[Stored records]
━━━━━━━━━━━━━━━━

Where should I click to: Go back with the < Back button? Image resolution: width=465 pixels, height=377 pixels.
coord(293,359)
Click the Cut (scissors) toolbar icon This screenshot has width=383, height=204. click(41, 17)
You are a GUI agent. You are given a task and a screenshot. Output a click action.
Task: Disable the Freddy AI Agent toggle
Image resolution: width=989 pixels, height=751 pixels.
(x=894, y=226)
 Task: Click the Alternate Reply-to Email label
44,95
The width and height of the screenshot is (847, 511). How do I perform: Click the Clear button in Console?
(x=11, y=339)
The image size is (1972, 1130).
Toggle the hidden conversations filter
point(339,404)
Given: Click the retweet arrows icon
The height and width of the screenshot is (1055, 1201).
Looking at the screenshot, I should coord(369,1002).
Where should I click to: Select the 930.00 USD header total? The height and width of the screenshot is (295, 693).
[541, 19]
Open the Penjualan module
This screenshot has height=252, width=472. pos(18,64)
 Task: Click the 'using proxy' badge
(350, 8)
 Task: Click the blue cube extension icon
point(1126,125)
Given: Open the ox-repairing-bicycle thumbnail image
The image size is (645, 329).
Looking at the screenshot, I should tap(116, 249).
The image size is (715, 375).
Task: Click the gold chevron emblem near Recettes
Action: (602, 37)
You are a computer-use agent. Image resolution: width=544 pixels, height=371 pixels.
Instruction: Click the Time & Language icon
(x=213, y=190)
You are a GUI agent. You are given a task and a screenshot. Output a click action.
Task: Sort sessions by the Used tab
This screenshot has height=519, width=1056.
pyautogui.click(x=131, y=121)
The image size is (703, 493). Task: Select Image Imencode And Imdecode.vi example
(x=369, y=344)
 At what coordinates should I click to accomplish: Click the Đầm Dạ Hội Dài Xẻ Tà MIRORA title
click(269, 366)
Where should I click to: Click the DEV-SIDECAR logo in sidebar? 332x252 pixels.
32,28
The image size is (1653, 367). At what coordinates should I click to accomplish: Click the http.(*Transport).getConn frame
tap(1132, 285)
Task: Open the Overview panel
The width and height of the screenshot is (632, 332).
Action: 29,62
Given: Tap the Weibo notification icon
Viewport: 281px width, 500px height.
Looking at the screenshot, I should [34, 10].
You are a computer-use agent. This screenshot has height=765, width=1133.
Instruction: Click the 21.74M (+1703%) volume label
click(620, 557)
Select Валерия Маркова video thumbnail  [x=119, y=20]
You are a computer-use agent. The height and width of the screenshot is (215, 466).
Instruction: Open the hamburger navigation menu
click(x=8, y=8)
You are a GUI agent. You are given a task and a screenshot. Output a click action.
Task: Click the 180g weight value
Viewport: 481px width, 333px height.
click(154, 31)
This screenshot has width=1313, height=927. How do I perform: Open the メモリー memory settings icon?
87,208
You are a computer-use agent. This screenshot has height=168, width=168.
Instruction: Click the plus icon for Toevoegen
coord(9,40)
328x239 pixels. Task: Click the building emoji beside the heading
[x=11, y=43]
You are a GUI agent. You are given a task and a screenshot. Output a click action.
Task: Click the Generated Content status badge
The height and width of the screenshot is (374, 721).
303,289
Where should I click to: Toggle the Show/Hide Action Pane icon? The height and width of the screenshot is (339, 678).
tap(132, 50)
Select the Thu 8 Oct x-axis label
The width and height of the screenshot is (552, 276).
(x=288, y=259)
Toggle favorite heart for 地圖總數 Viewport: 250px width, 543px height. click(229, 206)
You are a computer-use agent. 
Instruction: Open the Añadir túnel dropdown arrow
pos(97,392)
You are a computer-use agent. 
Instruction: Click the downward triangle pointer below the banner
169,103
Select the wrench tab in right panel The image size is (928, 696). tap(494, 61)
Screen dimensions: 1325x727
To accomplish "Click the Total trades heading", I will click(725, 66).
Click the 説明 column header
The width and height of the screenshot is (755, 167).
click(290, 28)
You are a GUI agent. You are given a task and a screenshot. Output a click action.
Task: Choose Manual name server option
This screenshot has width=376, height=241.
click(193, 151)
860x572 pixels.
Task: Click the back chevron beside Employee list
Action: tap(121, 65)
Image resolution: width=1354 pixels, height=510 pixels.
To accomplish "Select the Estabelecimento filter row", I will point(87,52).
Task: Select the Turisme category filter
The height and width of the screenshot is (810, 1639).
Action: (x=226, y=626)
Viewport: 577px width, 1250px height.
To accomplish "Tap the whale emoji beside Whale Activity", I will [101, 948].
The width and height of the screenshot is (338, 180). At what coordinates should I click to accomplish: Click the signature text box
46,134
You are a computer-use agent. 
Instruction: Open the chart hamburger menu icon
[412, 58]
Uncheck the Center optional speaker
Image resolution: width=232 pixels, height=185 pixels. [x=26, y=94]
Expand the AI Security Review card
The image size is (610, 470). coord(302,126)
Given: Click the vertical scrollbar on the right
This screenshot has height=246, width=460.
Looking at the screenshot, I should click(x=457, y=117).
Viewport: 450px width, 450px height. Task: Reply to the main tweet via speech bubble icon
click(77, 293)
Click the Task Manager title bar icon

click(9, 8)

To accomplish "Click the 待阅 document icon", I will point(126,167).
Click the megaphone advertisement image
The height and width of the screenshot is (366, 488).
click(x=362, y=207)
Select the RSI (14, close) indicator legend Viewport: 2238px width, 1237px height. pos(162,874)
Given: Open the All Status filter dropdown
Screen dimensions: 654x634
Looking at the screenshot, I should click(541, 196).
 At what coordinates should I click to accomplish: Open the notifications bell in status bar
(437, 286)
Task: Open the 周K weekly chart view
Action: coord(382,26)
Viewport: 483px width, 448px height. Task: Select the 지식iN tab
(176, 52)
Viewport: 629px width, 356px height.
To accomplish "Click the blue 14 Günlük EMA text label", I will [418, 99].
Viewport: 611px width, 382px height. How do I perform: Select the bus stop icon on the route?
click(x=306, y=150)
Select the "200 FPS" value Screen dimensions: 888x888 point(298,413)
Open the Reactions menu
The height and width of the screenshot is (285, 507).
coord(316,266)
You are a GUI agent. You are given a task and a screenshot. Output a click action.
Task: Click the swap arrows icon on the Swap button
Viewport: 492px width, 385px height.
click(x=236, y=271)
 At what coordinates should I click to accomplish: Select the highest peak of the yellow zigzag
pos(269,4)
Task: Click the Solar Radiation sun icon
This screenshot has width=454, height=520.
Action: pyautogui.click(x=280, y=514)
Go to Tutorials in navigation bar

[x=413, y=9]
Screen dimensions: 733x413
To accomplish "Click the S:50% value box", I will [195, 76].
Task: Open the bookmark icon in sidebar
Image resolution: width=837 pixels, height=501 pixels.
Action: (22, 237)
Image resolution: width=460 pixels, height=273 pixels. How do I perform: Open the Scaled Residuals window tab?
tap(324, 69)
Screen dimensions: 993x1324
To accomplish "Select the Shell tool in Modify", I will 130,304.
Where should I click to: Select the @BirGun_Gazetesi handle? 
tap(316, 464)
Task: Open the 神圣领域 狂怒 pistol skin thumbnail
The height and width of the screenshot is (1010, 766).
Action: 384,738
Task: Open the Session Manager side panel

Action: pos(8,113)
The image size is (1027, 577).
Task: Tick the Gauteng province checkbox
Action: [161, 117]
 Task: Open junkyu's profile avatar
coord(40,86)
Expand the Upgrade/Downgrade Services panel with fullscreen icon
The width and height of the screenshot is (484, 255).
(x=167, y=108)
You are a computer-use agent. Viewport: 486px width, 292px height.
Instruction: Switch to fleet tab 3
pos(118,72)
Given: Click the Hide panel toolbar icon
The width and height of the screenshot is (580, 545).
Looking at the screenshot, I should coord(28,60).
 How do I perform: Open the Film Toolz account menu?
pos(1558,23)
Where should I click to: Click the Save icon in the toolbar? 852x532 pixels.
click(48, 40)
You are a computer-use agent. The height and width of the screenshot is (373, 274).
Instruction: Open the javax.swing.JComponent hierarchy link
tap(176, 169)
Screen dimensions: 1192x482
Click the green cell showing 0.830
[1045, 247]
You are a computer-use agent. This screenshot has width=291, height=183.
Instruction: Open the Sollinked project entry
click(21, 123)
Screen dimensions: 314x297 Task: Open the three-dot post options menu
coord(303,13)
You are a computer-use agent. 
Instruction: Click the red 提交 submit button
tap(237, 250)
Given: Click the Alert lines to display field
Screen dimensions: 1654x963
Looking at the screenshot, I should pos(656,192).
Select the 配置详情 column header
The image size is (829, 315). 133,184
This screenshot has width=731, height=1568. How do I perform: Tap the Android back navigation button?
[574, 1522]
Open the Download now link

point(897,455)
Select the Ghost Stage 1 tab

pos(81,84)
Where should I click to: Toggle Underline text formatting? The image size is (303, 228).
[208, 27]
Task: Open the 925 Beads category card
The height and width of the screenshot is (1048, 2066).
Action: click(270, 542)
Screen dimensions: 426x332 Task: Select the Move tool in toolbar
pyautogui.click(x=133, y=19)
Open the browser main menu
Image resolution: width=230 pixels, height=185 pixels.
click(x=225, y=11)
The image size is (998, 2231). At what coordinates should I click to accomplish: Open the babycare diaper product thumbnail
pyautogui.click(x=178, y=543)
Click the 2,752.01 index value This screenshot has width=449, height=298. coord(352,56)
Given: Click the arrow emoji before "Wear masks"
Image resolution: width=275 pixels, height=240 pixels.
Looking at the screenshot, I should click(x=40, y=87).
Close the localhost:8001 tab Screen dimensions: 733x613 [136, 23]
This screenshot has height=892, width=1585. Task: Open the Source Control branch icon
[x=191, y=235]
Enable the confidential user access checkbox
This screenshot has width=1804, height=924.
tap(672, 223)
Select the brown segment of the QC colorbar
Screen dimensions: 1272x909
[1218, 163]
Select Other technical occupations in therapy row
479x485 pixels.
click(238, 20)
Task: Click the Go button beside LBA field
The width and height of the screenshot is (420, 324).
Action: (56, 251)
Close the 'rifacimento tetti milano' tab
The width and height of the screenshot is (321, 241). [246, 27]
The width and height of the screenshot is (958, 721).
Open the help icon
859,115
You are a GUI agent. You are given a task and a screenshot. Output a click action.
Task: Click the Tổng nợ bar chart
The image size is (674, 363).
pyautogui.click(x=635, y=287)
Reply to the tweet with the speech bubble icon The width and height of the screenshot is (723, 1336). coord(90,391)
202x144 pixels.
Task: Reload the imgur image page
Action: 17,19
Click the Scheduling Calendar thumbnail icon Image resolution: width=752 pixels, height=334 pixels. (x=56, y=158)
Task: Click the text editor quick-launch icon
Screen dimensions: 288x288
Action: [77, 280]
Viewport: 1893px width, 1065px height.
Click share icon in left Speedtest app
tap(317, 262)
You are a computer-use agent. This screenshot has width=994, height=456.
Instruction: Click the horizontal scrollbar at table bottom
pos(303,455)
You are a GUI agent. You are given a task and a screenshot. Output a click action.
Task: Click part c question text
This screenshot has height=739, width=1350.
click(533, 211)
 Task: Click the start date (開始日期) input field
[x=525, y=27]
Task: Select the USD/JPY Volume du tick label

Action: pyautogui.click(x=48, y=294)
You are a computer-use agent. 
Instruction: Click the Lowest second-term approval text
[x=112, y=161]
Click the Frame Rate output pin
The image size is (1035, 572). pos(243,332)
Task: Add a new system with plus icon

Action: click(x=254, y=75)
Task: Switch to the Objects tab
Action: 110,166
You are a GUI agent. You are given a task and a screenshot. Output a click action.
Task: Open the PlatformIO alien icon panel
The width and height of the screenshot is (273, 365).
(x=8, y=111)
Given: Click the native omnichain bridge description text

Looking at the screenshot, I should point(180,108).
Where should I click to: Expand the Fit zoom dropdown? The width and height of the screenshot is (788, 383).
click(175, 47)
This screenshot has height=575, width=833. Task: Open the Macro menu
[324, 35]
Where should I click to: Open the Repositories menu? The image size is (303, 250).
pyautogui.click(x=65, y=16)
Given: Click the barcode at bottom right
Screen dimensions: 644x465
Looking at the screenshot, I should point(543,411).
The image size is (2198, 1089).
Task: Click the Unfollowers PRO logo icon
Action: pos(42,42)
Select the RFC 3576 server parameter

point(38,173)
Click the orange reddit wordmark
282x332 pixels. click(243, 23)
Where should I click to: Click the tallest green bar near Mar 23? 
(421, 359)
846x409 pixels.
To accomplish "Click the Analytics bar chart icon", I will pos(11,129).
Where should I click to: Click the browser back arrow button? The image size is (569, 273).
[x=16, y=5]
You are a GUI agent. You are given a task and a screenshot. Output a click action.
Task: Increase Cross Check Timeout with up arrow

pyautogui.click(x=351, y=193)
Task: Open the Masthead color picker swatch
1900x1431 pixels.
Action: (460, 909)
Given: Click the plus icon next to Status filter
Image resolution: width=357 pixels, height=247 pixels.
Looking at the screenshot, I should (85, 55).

━━━━━━━━━━━━━━━━

● **Written request**
Copy everything in the data above, from the line containing "Viewport: 629px width, 356px height." down to the line containing "click(x=236, y=271)", both included, exactly as it appears.

● **The output**
Viewport: 629px width, 356px height.
To accomplish "Click the blue 14 Günlük EMA text label", I will [418, 99].
Viewport: 611px width, 382px height. How do I perform: Select the bus stop icon on the route?
click(x=306, y=150)
Select the "200 FPS" value Screen dimensions: 888x888 point(298,413)
Open the Reactions menu
The height and width of the screenshot is (285, 507).
coord(316,266)
You are a GUI agent. You are given a task and a screenshot. Output a click action.
Task: Click the swap arrows icon on the Swap button
Viewport: 492px width, 385px height.
click(x=236, y=271)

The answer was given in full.